Most bowel polyps are adenomas, which may develop into bowel cancer. Removing bowel polyps that are larger than 1 centimetre (cm) may lower the risk of bowel cancer. It is not known if removing smaller polyps lowers the risk of bowel cancer.
 
The removal of polyps means those polyps are unable to become precancerous and develop into bowel cancer in the future. Please note: the possible harms of polyp removal during colonoscopy or sigmoidoscopy include a tear in the wall of the bowel and bleeding.
 
Participate in screening appropriate to your personal level of risk.
 
Only 40.9% of people invited to participate in the tax-payer funded National Bowel Cancer Screening Program actually do. 

Red Meat

Red and processed meat

Eating too much red meat (e.g. beef, lamb, pork, goat) has been linked with an increased risk of bowel cancer.

Eating processed meats such as bacon, ham, salami and some sausages has been strongly linked with an increased risk of bowel cancer.

If you eat red meat, limit the amount to no more than about three portions per week. Three portions is equivalent to about 350-500 grams cooked weight.
 
When barbecuing, partly cook meat in the oven first to reduce cooking times on open flames or grills.
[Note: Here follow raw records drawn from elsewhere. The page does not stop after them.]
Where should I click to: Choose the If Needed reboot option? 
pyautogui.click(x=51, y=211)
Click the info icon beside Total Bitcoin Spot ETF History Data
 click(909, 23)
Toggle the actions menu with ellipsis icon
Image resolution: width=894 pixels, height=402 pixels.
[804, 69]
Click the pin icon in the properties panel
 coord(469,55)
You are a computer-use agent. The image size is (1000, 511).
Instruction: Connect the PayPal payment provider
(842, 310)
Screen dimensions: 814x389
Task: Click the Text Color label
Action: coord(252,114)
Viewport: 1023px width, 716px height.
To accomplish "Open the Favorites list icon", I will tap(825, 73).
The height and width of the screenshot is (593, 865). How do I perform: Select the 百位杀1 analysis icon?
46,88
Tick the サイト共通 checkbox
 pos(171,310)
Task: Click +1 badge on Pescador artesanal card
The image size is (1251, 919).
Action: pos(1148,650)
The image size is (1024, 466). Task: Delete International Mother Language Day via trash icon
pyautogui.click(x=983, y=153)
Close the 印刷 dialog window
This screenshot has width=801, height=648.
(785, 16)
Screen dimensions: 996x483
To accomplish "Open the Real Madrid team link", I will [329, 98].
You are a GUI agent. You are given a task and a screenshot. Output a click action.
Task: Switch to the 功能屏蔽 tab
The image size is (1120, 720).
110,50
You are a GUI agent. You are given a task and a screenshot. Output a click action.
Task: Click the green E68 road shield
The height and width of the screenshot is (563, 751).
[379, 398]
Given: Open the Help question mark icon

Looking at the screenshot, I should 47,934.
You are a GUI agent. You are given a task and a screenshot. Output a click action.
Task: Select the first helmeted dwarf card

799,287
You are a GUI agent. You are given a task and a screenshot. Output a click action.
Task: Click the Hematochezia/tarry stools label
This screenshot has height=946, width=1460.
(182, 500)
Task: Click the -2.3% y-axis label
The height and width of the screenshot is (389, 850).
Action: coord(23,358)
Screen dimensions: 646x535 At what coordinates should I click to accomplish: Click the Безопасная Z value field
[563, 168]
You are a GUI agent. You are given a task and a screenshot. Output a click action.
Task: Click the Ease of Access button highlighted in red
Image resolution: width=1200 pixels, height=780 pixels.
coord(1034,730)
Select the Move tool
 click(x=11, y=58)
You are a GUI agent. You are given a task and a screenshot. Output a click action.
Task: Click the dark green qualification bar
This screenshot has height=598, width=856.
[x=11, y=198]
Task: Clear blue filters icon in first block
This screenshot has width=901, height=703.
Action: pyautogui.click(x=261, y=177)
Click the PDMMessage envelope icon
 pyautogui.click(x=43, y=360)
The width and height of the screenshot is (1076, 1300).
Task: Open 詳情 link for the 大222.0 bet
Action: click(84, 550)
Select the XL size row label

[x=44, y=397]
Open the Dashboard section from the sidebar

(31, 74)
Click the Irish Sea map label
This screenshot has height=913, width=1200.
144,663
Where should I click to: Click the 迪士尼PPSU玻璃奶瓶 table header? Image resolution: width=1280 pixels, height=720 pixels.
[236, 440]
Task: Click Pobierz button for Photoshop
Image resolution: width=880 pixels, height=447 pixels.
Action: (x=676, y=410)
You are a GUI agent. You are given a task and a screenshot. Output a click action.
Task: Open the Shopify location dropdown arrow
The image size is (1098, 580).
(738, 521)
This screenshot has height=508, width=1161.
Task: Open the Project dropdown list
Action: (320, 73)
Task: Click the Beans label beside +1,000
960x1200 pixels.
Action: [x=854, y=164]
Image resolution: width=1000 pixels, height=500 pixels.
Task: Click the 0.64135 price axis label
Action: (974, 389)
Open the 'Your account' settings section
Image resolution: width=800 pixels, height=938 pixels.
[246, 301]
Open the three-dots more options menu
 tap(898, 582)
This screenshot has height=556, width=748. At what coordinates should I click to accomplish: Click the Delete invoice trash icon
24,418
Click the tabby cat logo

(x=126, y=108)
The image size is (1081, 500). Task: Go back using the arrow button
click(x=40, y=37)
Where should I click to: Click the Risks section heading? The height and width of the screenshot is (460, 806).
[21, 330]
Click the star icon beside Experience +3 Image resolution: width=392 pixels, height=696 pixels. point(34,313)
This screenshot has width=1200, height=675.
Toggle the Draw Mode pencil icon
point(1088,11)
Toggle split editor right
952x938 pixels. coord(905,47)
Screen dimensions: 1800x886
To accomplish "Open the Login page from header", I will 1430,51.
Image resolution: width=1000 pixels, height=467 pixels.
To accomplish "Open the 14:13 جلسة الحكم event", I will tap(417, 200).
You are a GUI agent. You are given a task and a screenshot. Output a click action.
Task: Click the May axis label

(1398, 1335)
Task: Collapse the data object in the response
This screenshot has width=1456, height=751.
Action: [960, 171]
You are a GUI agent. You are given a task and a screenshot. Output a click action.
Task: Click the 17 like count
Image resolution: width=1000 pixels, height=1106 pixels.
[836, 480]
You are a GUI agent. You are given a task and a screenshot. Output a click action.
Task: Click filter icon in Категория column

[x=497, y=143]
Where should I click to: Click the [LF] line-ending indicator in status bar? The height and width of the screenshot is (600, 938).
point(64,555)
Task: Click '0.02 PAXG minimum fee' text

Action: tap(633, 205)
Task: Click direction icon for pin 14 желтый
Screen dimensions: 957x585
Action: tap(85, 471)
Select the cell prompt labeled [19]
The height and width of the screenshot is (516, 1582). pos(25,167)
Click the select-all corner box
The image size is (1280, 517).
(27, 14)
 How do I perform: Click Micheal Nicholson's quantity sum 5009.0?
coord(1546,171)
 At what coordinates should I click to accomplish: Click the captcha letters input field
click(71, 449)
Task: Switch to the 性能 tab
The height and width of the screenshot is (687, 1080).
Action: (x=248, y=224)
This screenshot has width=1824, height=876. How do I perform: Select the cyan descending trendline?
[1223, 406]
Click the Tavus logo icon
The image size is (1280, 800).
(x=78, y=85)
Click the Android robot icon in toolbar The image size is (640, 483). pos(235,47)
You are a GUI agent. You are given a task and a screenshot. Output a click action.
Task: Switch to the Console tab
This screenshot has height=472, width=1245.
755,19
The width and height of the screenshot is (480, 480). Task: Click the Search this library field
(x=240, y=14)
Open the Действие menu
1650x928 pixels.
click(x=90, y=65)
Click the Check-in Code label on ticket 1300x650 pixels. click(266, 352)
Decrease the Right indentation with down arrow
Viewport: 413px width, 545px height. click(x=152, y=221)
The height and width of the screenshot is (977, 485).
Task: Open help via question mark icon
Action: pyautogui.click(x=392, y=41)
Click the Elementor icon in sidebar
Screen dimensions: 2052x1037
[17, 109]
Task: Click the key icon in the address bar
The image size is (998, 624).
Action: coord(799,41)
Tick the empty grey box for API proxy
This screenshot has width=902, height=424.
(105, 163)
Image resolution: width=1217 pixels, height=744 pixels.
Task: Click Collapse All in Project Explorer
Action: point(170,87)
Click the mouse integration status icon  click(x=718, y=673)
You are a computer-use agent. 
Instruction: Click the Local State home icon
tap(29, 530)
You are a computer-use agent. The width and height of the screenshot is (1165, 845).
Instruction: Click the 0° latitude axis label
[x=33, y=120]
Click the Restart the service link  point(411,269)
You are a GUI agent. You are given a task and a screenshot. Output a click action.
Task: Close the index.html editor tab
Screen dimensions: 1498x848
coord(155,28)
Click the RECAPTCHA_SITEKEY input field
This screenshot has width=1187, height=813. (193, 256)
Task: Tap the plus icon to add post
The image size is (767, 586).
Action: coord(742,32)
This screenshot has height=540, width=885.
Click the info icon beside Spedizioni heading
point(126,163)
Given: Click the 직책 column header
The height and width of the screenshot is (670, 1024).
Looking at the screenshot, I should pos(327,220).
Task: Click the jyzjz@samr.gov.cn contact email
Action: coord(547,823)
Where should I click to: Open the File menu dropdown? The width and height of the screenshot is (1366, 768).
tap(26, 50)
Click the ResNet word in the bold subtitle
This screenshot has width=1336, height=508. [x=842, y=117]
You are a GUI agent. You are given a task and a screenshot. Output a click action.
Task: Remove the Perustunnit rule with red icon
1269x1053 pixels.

Keep temperatures low and use marinades to protect meat from burning.
 
Eat very little, if any, processed meat.

Australians aged 19 years and over consume an estimated average of 560 grams of red meat per week.

Smoking
 
Smoking
 
Smoking 40 cigarettes (two packs) per day increases the risk of bowel cancer by around 40% and nearly doubles the risk of bowel cancer death.
 
Quit smoking and avoid exposure to tobacco smoke.
 
In 2017–18, 13.8% of people aged 18 and over were daily smokers. This was down from 18.9% in 2007–08, but has remained relatively stable since 2014–15, at around 14%. (AIHW 2020).

Wholegrains

Wholegrains and dietary fibre
 
Consuming wholegrains and foods containing dietary fibre decreases the risk of bowel cancer.
 
Eating at least 90 grams of wholegrains a day, such as brown rice or wholemeal bread, can reduce the risk of bowel cancer by 17%.
 
Fill two-thirds or more of your plate with wholegrains, vegetables, fruits, beans and nuts and no more than one-third with animal protein such as poultry or lean red meat.
 
Only one-third (34%) of all grain (cereal) foods consumed by Australians are wholegrain or high-fibre products.